* _DATASET ENTRIES_:
========================================

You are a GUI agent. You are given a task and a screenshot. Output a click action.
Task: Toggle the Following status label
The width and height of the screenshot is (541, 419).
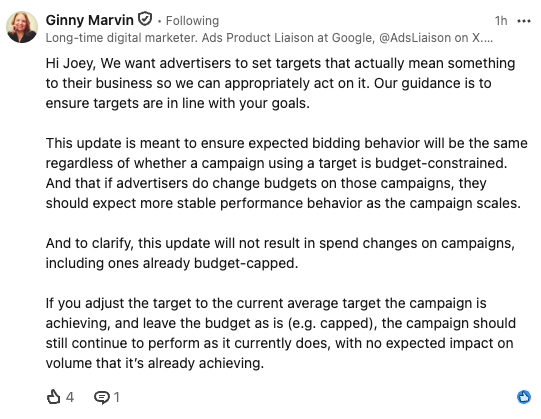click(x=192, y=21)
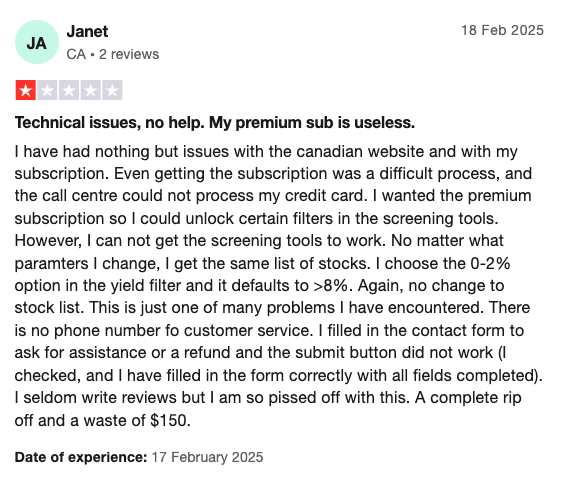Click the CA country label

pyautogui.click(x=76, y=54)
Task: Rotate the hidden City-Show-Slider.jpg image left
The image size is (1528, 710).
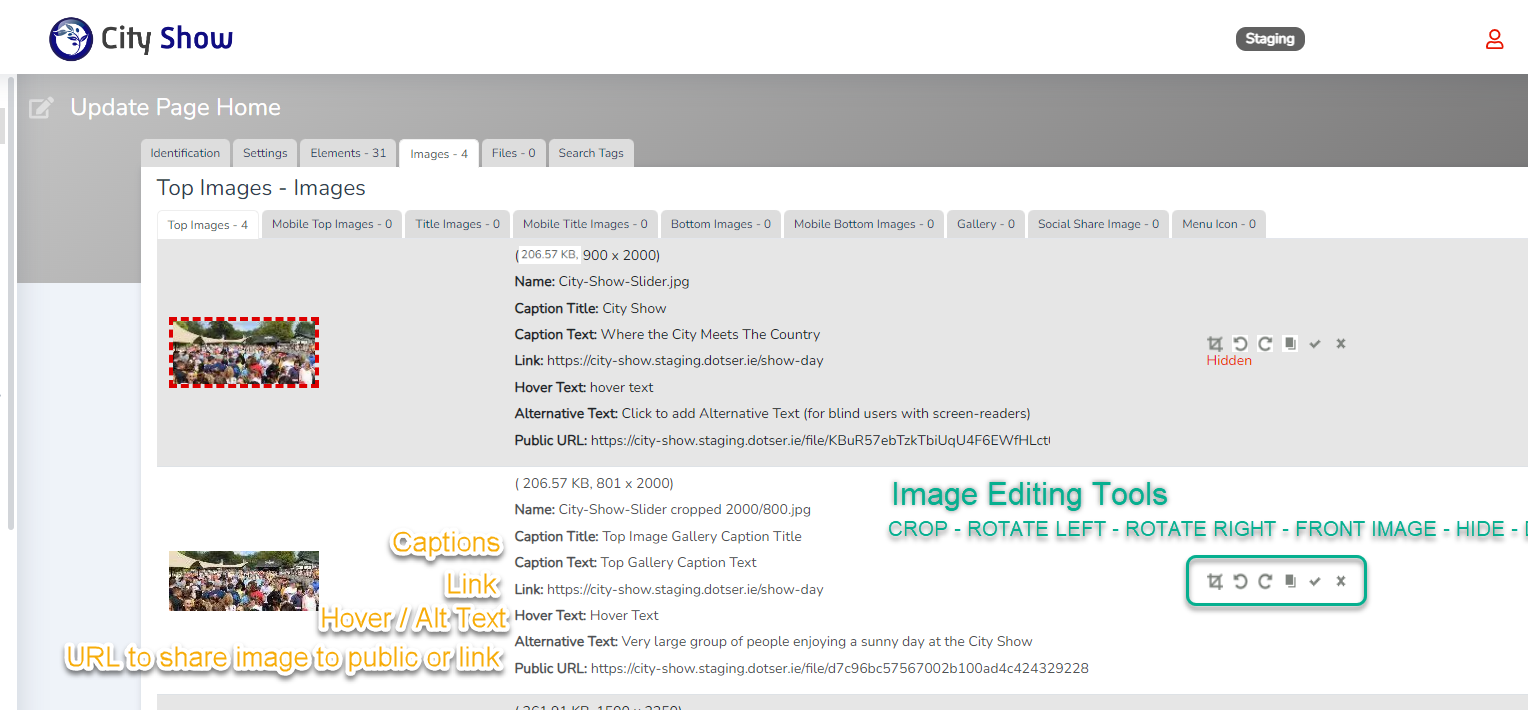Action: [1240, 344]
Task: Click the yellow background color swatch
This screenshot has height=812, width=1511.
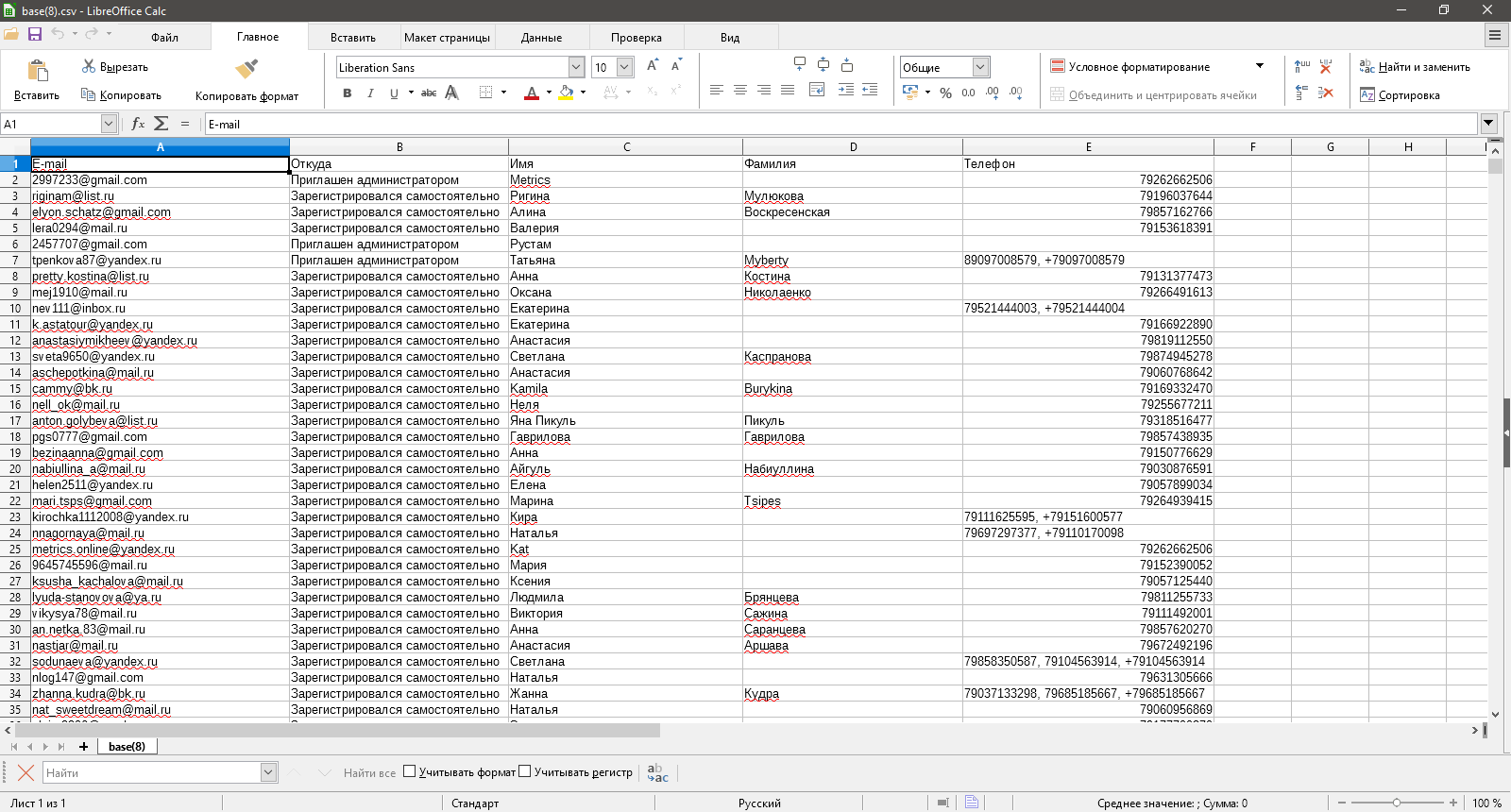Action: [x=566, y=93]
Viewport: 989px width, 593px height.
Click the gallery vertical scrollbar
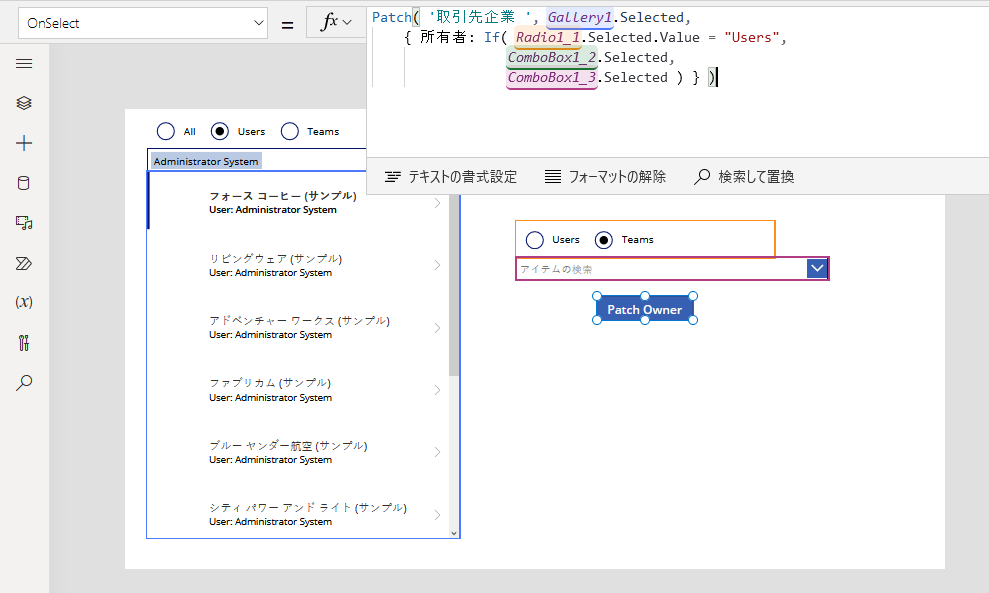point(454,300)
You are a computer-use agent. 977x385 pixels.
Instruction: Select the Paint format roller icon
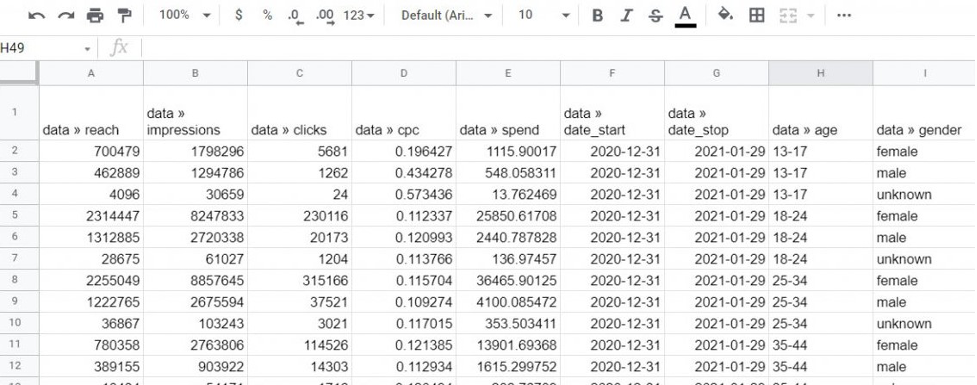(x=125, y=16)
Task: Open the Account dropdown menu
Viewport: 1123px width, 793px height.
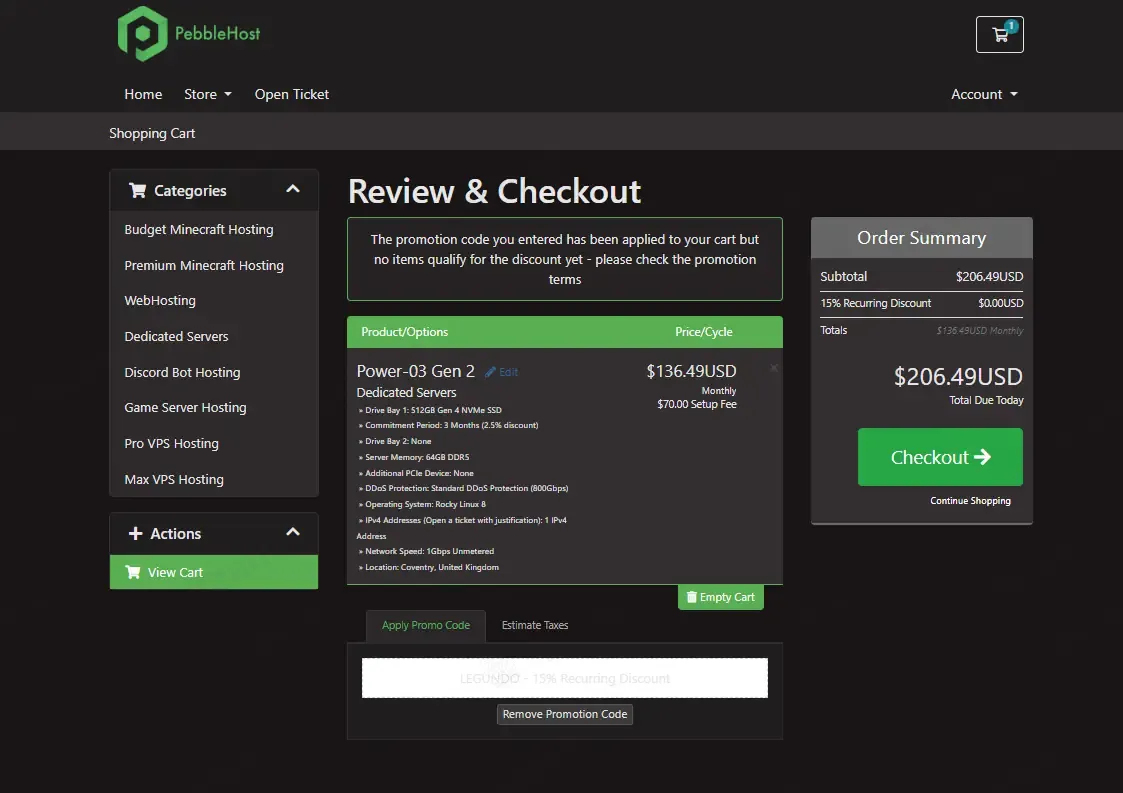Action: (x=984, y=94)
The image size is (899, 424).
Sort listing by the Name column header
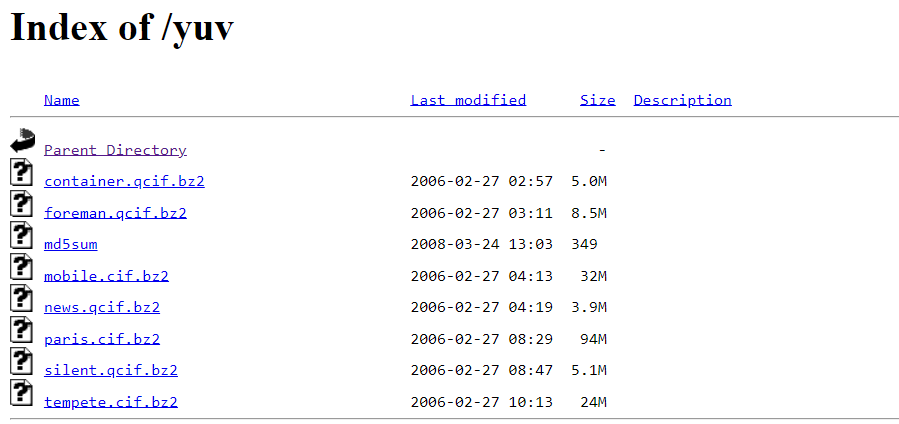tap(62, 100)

========================================

* _WORK TO BE COMPLETED_:
Recast the material above as a two-column Markdown table headed Row and Material line, giving each line its own numbered row. Skip blank lines and omit the pictures.

* _WRITTEN RESPONSE_:
| Row | Material line |
|---|---|
| 1 | You are a GUI agent. You are given a task and a screenshot. Output a click action. |
| 2 | Task: Toggle the Following status label |
| 3 | The width and height of the screenshot is (541, 419). |
| 4 | click(x=192, y=21) |
| 5 | Click the CA country label |
| 6 | pyautogui.click(x=76, y=54) |
| 7 | Task: Rotate the hidden City-Show-Slider.jpg image left |
| 8 | The image size is (1528, 710). |
| 9 | Action: [1240, 344] |
| 10 | Task: Click the yellow background color swatch |
| 11 | This screenshot has height=812, width=1511. |
| 12 | Action: [x=566, y=93] |
| 13 | Viewport: 989px width, 593px height. |
| 14 | Click the gallery vertical scrollbar |
| 15 | point(454,300) |
| 16 | You are a computer-use agent. 977x385 pixels. |
| 17 | Instruction: Select the Paint format roller icon |
| 18 | (x=125, y=16) |
| 19 | Task: Open the Account dropdown menu |
| 20 | Viewport: 1123px width, 793px height. |
| 21 | Action: (x=984, y=94) |
| 22 | The image size is (899, 424). |
| 23 | Sort listing by the Name column header |
| 24 | tap(62, 100) |